Start of Record set
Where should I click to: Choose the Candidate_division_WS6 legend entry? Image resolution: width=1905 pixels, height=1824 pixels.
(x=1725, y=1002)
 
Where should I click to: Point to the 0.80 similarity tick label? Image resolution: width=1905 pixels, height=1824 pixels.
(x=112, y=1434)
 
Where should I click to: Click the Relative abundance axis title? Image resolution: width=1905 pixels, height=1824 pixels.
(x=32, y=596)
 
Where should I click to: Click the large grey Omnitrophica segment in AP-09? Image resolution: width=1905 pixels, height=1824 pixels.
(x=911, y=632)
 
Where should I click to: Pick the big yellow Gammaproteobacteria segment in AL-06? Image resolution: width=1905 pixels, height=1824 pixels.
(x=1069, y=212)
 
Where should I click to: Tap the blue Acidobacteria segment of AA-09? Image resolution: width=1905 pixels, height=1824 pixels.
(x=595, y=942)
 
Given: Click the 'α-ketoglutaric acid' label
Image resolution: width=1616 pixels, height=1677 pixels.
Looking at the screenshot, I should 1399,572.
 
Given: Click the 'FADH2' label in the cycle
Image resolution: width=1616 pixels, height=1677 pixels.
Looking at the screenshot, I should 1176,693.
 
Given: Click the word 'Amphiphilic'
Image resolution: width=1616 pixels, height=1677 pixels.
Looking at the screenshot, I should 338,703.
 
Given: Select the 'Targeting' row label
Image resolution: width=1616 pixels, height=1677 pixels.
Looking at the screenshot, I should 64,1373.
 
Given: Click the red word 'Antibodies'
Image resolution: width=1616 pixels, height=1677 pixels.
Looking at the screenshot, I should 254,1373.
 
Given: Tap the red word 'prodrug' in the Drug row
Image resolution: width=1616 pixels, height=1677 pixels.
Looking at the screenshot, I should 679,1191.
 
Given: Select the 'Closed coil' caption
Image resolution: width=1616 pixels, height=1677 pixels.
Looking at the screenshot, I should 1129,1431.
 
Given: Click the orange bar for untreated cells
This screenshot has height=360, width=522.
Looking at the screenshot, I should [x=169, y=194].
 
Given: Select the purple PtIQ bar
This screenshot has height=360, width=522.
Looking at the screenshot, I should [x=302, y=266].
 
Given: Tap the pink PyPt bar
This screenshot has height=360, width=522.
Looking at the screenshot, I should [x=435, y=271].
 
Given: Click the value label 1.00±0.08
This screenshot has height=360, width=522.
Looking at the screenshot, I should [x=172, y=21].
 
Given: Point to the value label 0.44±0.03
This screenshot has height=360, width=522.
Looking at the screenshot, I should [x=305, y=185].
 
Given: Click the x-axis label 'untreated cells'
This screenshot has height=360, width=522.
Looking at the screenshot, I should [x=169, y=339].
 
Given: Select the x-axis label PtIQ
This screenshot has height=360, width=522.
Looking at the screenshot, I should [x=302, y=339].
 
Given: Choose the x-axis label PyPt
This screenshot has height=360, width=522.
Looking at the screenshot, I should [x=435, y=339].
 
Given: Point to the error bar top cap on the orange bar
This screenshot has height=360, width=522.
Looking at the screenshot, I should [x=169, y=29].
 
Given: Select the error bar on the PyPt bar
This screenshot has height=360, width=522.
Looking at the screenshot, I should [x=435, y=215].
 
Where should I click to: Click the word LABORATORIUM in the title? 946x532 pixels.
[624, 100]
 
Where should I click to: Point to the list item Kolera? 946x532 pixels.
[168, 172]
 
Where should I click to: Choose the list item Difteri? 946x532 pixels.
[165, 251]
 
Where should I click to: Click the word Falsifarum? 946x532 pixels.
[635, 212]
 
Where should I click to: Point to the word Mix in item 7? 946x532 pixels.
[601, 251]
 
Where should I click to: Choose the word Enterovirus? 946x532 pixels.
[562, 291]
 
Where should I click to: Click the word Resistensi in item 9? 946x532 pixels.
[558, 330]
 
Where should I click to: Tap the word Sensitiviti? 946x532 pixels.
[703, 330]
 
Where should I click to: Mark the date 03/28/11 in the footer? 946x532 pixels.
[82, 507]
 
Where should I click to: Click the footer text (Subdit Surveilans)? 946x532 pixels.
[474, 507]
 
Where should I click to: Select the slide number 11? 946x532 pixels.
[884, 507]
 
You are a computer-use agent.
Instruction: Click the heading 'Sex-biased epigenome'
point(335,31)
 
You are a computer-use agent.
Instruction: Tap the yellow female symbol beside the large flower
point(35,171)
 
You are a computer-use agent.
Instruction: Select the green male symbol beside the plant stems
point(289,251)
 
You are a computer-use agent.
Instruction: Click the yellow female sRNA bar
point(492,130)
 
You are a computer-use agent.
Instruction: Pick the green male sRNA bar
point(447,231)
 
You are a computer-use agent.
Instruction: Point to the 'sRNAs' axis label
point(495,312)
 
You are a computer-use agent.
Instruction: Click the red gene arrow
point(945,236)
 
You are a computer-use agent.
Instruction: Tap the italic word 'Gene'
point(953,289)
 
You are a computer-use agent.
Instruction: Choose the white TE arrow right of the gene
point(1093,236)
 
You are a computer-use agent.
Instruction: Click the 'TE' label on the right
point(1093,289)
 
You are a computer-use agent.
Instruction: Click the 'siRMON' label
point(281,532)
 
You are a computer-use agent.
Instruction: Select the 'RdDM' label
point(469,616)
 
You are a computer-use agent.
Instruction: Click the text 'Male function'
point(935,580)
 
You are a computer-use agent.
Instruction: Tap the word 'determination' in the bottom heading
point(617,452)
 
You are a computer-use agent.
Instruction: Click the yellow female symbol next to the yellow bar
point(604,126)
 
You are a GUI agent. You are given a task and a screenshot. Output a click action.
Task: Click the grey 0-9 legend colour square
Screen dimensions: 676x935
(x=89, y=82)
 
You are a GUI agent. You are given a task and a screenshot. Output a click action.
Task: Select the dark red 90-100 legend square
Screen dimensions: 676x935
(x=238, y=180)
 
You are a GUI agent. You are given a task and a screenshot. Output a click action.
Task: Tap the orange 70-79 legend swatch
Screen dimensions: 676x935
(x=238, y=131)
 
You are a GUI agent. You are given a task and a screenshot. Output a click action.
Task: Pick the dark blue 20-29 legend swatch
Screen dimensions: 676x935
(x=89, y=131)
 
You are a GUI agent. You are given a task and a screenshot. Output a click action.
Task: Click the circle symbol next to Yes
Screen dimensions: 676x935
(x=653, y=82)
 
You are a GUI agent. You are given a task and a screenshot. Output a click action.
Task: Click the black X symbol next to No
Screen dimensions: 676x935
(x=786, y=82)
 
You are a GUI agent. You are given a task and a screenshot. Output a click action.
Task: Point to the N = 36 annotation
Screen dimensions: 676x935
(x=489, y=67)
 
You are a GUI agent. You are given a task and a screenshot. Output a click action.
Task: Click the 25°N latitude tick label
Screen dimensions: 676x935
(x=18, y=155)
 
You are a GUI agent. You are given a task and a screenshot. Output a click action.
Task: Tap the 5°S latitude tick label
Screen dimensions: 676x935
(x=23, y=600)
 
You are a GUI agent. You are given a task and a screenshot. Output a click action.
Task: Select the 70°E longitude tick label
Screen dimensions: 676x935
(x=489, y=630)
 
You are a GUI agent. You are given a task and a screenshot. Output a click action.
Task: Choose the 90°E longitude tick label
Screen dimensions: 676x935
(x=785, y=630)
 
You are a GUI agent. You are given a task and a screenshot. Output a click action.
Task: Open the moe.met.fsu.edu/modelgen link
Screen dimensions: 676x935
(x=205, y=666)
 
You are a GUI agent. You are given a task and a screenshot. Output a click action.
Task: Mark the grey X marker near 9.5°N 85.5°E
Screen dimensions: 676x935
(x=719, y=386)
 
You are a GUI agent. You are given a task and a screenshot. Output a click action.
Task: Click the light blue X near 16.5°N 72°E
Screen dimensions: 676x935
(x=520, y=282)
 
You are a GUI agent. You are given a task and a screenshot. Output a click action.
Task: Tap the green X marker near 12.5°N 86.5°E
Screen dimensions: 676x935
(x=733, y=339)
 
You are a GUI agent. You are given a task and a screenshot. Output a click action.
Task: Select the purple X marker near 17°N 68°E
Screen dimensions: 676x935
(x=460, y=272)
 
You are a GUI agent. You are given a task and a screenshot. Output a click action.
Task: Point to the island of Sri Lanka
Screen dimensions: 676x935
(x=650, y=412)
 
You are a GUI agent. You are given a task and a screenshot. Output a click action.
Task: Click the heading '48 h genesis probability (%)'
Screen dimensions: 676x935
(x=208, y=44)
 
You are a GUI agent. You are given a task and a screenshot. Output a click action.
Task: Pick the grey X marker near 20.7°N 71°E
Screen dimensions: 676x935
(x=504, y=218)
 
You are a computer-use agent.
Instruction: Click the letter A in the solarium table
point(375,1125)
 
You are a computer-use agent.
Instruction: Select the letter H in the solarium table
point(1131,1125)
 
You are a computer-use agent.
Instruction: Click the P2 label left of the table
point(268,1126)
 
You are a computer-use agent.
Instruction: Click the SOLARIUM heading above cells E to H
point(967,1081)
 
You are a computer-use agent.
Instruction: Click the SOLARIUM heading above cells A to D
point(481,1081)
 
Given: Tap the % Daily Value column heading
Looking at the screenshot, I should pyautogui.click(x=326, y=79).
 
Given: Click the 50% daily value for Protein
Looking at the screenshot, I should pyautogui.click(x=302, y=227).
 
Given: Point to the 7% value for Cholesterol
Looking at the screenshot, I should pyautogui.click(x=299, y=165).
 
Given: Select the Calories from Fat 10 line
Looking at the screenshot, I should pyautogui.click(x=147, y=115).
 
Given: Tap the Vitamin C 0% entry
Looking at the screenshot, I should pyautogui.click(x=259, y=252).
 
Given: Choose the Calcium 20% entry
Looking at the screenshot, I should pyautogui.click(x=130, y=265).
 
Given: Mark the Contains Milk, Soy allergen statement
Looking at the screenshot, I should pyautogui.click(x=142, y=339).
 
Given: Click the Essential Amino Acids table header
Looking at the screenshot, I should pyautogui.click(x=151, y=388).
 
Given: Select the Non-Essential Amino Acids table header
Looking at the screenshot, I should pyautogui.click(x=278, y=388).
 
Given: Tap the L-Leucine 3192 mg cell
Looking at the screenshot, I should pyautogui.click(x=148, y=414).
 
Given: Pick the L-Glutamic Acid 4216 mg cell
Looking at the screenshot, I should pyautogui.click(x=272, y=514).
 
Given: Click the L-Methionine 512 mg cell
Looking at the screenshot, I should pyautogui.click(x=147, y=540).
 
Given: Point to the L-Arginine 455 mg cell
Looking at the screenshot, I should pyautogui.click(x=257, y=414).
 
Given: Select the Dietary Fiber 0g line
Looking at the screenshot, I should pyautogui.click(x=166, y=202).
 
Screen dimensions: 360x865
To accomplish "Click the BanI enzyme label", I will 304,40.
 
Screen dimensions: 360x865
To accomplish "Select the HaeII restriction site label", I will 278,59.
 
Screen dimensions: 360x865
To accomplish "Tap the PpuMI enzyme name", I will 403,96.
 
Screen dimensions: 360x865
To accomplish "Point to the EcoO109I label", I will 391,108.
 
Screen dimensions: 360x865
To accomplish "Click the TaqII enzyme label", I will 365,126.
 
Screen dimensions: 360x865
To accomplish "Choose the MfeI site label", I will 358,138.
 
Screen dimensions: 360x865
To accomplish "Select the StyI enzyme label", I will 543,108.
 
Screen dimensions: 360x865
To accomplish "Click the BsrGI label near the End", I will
End of Record set
• _Work instruction_
What lines above hold the word "untreated"? Pull each one out.

• _Solution below_
Given: Click the orange bar for untreated cells
Given: Click the x-axis label 'untreated cells'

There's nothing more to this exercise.